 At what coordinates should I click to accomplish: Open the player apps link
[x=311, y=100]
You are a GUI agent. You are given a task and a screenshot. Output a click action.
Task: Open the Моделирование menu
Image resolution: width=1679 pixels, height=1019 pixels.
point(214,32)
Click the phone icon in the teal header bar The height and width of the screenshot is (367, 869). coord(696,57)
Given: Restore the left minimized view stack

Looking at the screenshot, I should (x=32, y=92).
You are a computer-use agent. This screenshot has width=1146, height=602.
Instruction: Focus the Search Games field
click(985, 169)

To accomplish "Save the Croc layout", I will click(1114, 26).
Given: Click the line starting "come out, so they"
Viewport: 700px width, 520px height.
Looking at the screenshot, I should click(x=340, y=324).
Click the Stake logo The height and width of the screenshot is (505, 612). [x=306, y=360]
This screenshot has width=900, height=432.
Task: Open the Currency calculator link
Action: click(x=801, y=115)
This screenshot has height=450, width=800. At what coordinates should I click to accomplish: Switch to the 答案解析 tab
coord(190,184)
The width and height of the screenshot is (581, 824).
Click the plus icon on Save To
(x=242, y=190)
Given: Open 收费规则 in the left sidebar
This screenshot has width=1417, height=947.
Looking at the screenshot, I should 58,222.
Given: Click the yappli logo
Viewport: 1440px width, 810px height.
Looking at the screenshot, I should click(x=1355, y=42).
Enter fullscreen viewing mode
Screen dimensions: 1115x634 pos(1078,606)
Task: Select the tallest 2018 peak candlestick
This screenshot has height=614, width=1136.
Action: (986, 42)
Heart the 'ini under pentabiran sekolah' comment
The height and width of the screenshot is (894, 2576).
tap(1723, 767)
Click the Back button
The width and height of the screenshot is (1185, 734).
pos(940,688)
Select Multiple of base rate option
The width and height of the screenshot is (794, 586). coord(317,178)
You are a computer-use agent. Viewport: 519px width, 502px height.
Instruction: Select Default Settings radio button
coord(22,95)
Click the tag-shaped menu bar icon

◆ ◆ ◆ ◆

### Directions for this task
Looking at the entries above, count the lines that contain "agent" and answer with only the number.

### Answer to this task
3